TASK ITEM
The data must be reproduced verbatim; images are to be omitted.
== PROVIDED RECORDS ==
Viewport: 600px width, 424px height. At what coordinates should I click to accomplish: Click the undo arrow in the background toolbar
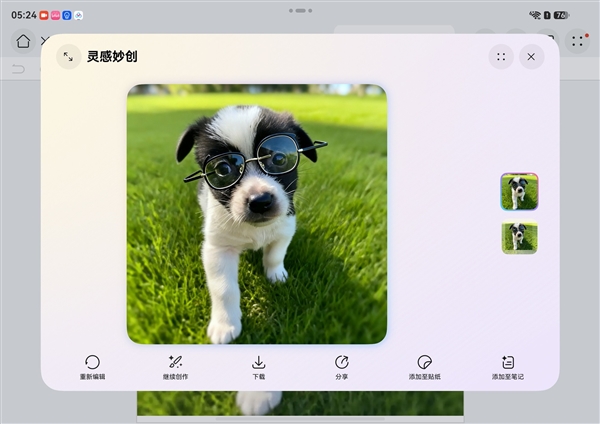(x=18, y=69)
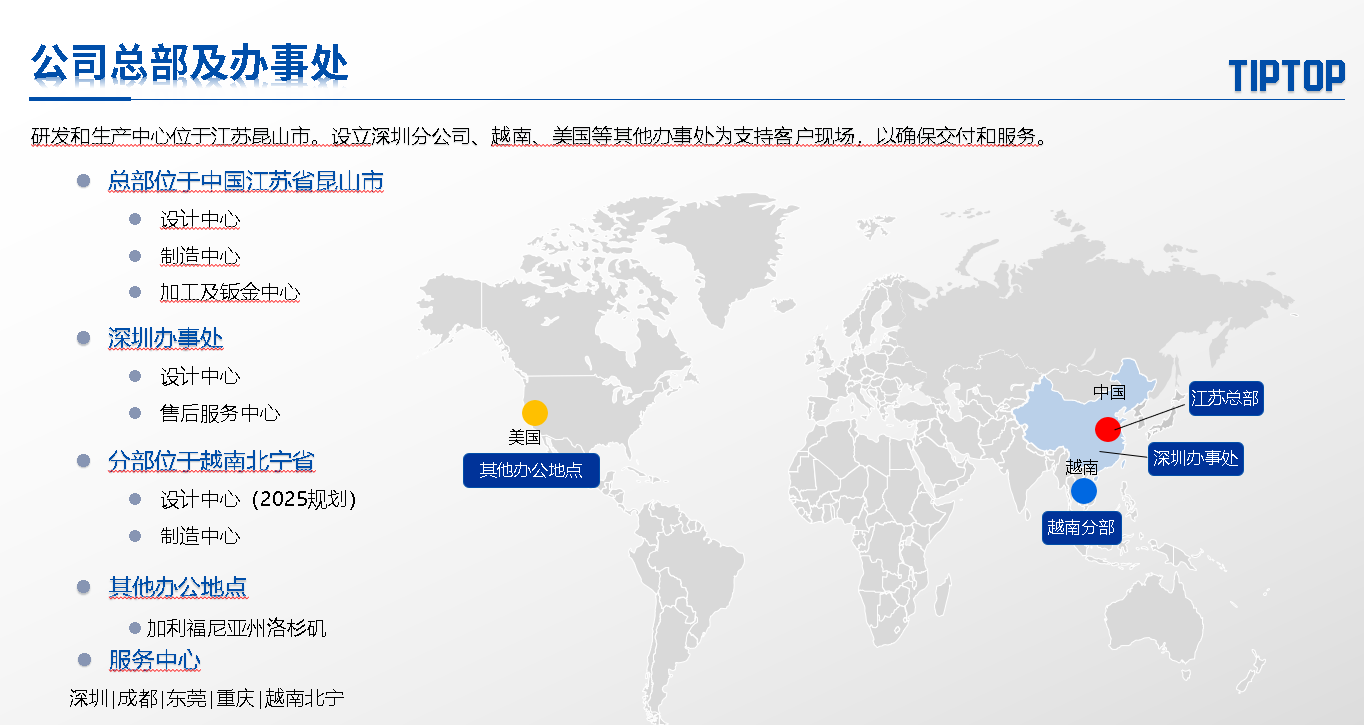Image resolution: width=1364 pixels, height=725 pixels.
Task: Open the 其他办公地点 heading in list
Action: click(178, 587)
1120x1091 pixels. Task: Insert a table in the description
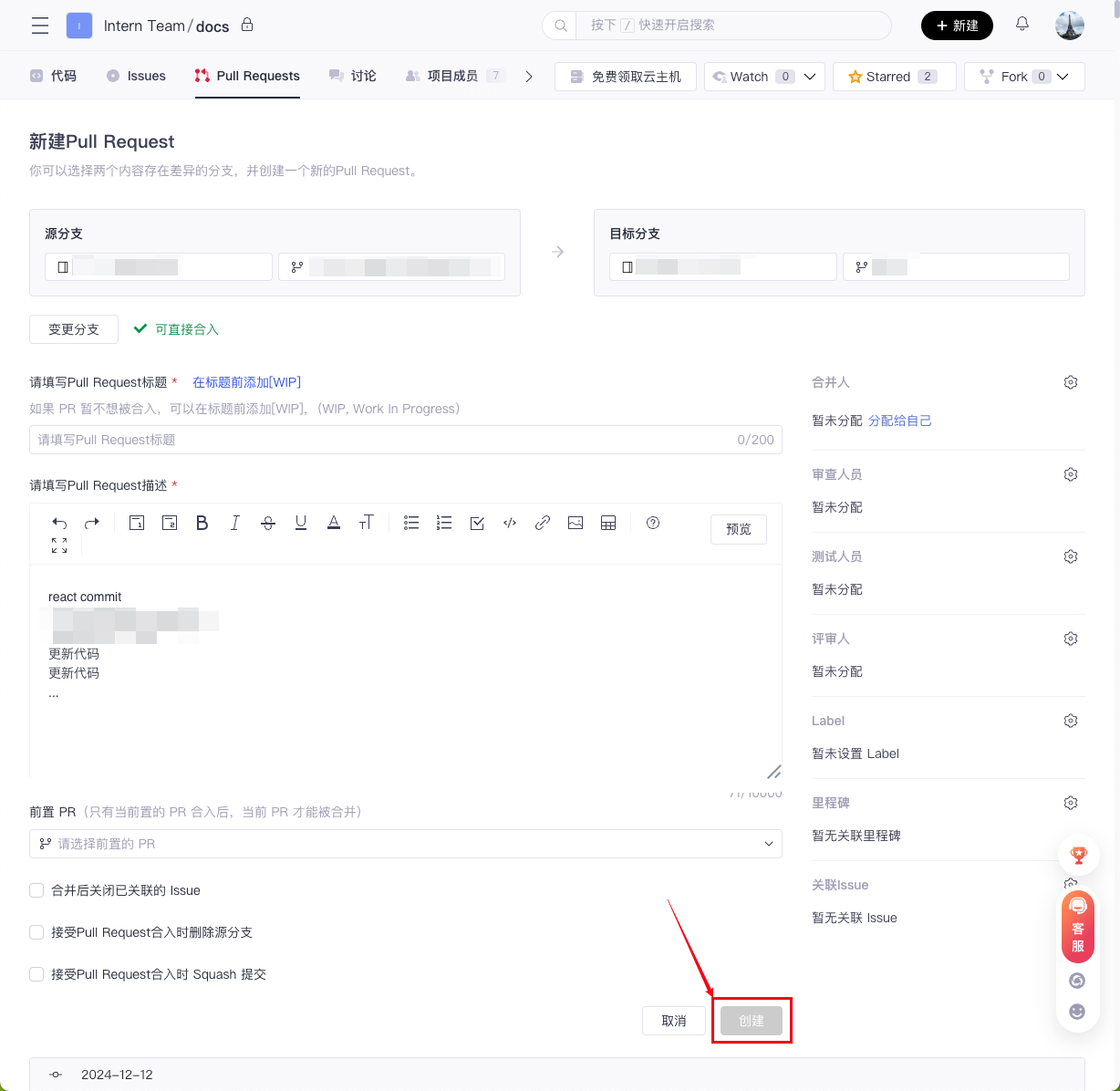[x=608, y=523]
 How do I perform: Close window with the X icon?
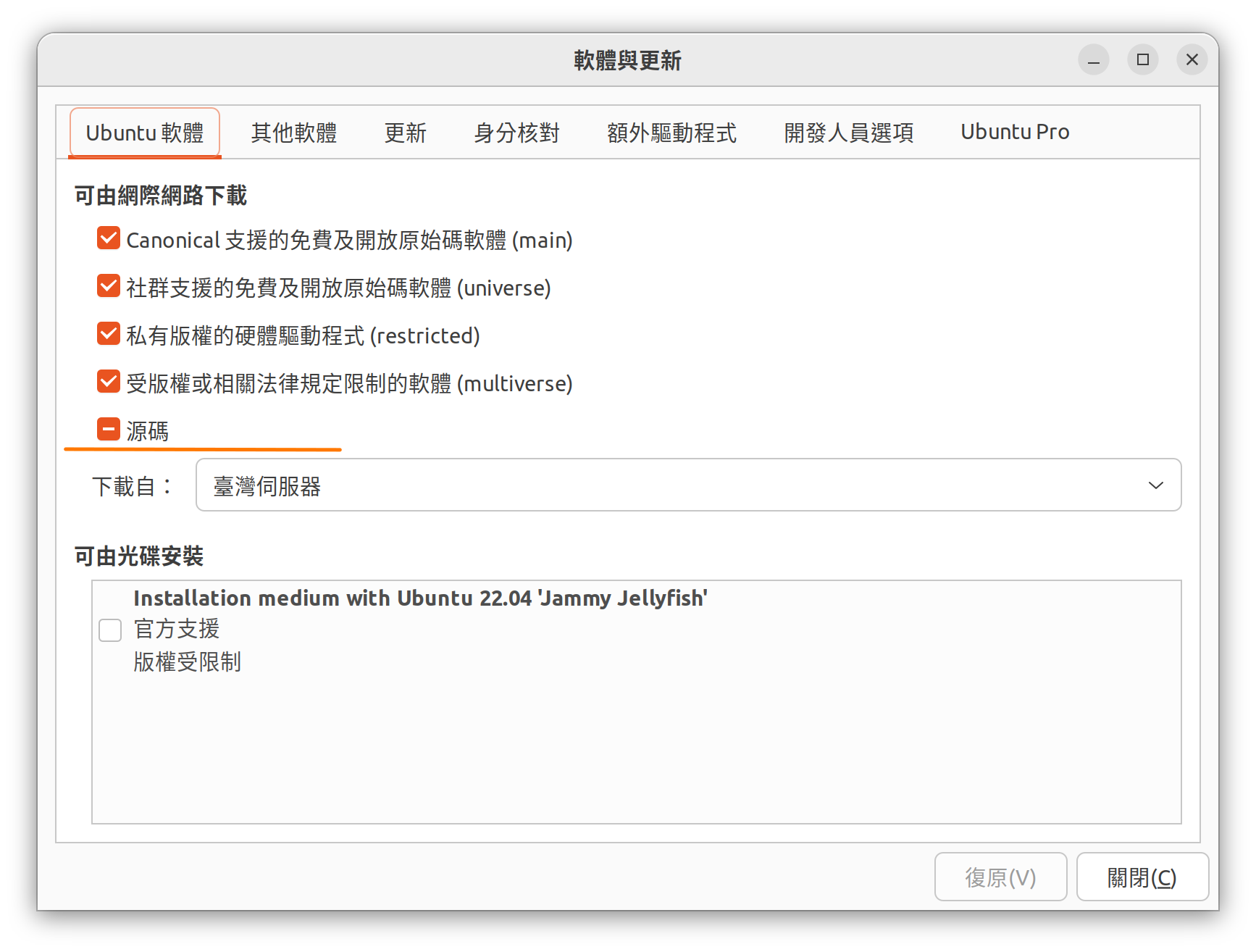(1192, 60)
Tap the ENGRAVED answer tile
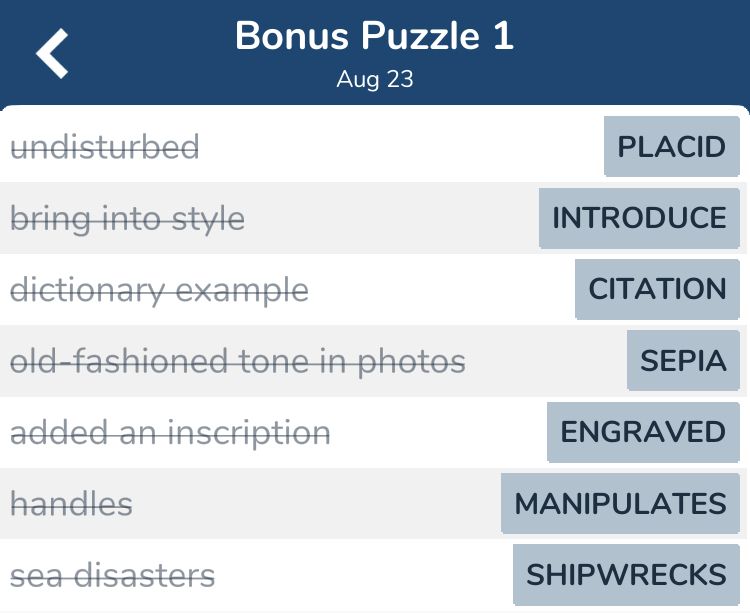 click(643, 432)
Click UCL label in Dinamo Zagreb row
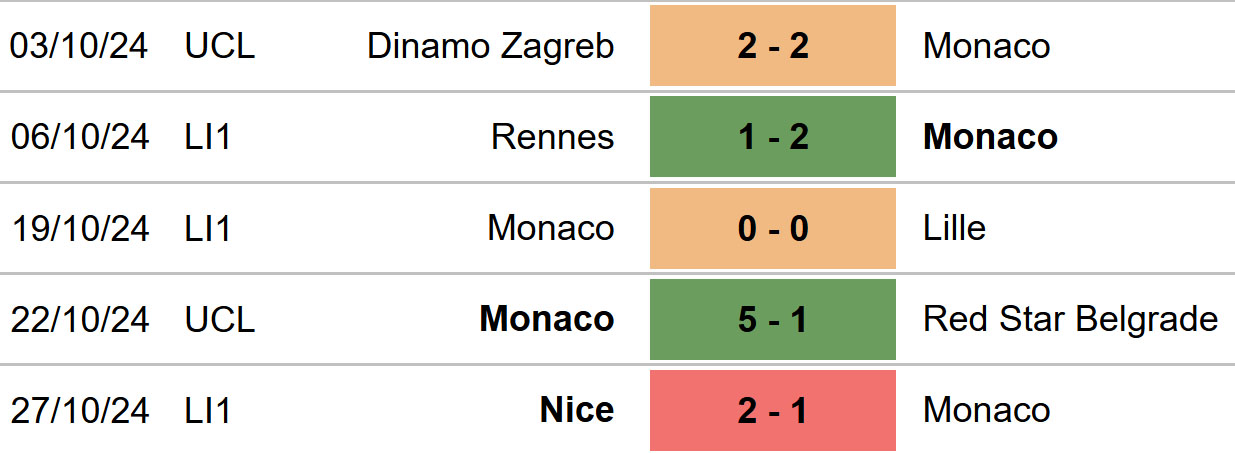1235x453 pixels. [220, 46]
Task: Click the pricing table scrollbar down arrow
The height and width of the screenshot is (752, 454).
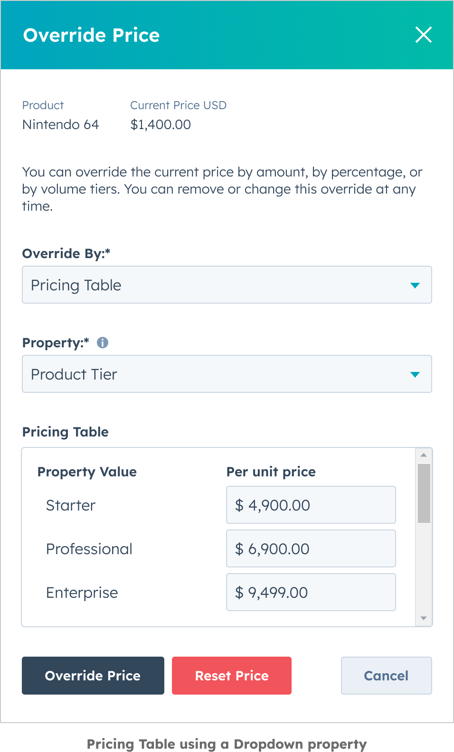Action: click(424, 618)
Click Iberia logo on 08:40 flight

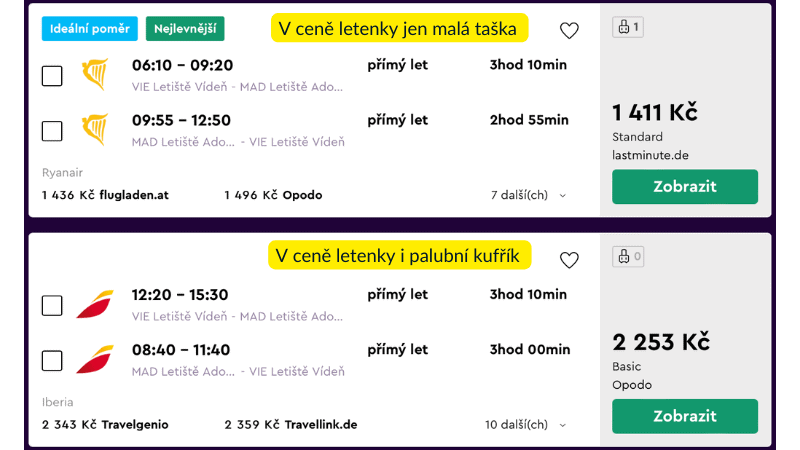click(x=95, y=359)
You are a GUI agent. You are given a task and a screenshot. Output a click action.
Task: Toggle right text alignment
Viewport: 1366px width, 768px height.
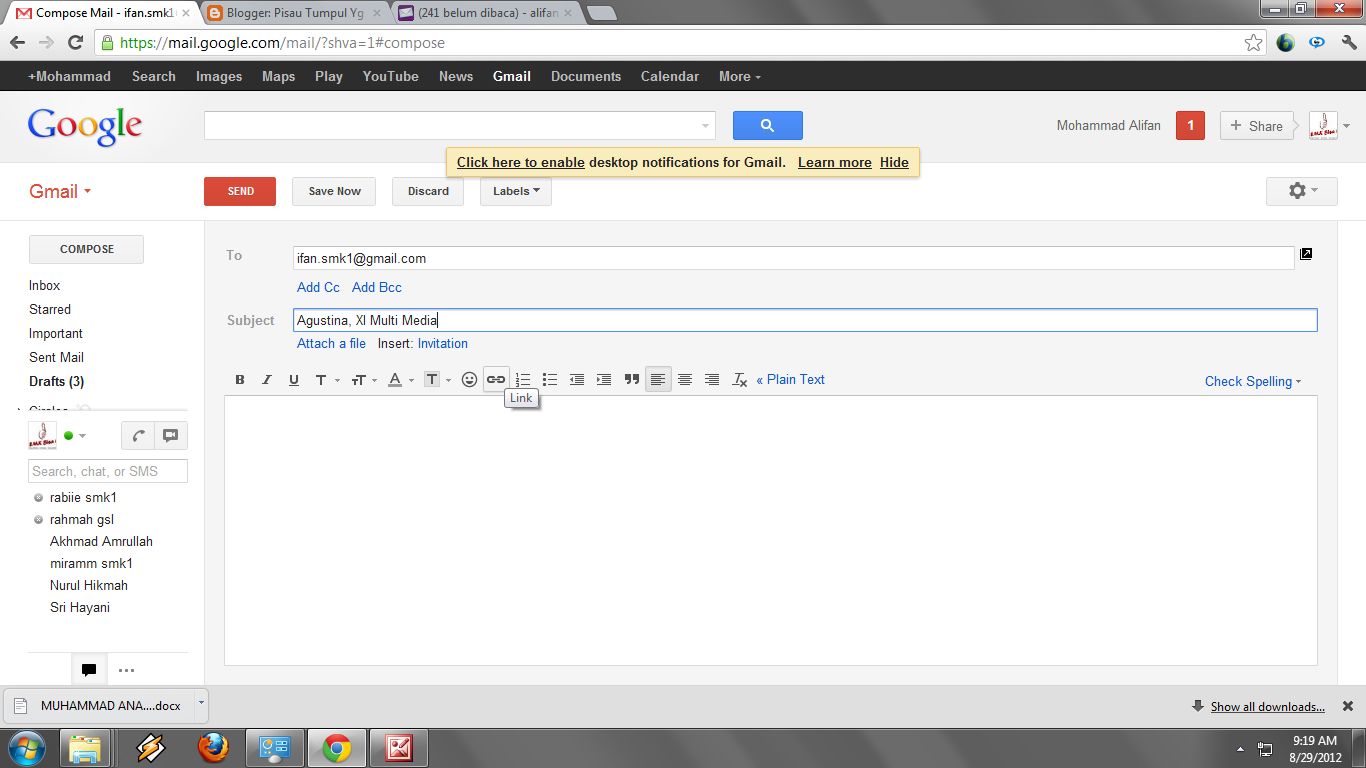[x=712, y=379]
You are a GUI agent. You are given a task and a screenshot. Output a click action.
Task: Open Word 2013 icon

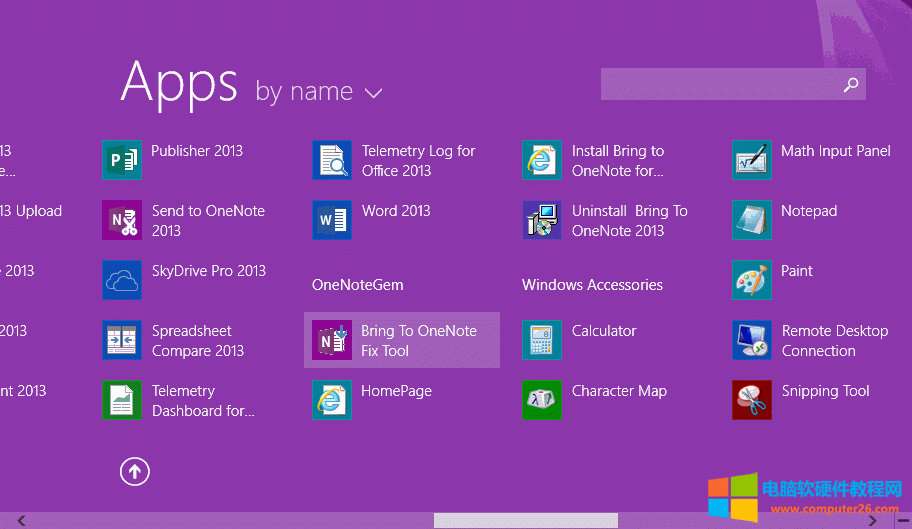332,220
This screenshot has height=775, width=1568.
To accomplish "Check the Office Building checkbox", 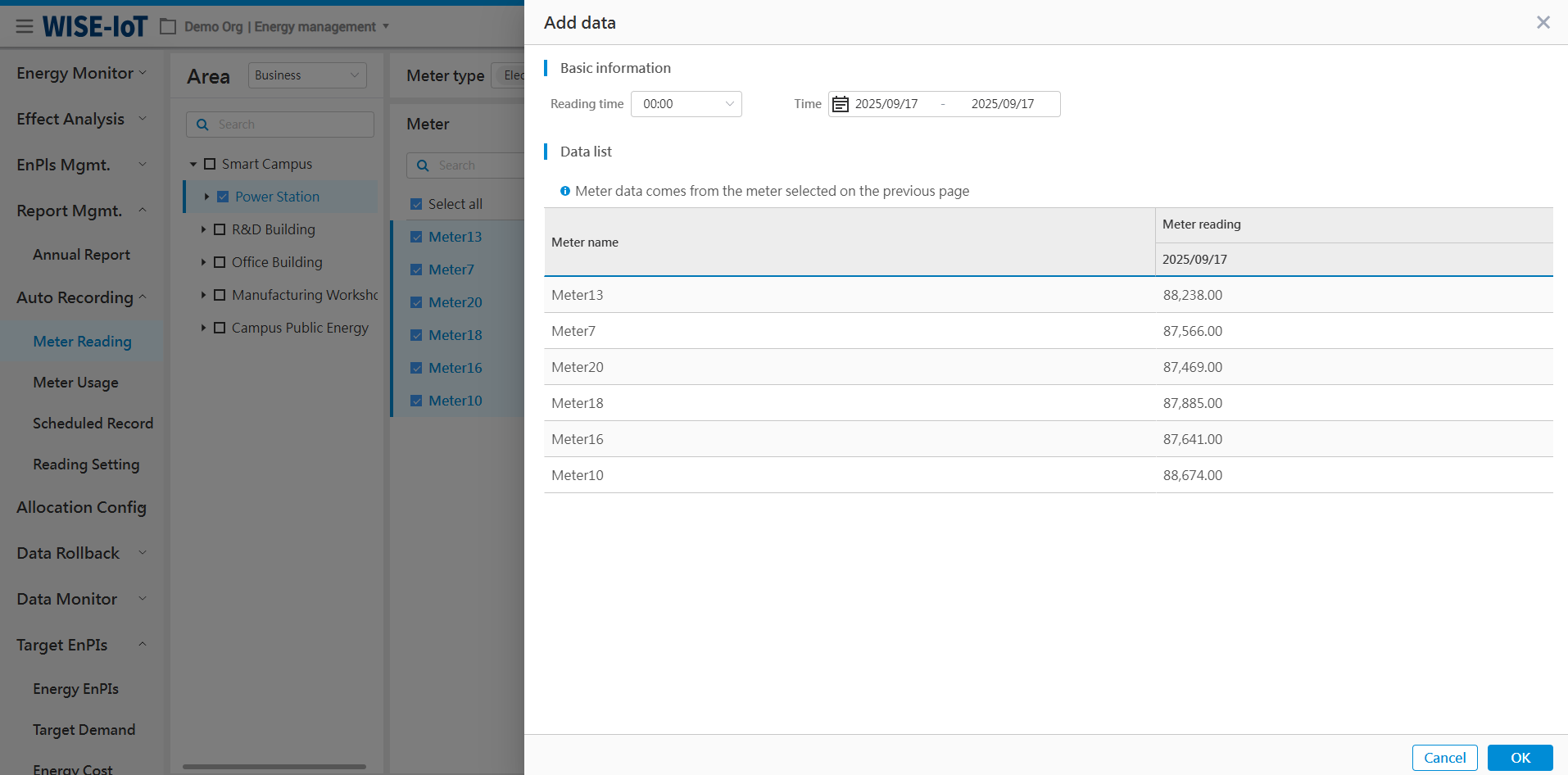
===
ANSWER FOR THIS EXERCISE
Viewport: 600px width, 424px height. At what coordinates should I click to accomplish: Click the undo arrow in the background toolbar
(x=18, y=69)
Image resolution: width=1364 pixels, height=725 pixels.
Task: Open the 其他办公地点 heading in list
Action: click(178, 587)
1120x1091 pixels. Task: Insert a table in the description
[x=608, y=523]
 How do I perform: Close window with the X icon?
(1192, 60)
Tap the ENGRAVED answer tile
 click(643, 432)
Click UCL label in Dinamo Zagreb row
1235x453 pixels. [220, 46]
Task: Click the pricing table scrollbar down arrow
The height and width of the screenshot is (752, 454).
Action: click(424, 618)
Click Iberia logo on 08:40 flight

click(x=95, y=359)
You are a GUI agent. You are given a task and a screenshot. Output a click action.
Task: Toggle right text alignment
Viewport: 1366px width, 768px height.
[x=712, y=379]
You are a GUI agent. You are given a task and a screenshot. Output a click action.
Task: Open Word 2013 icon

332,220
This screenshot has height=775, width=1568.
To accomplish "Check the Office Building checkbox", 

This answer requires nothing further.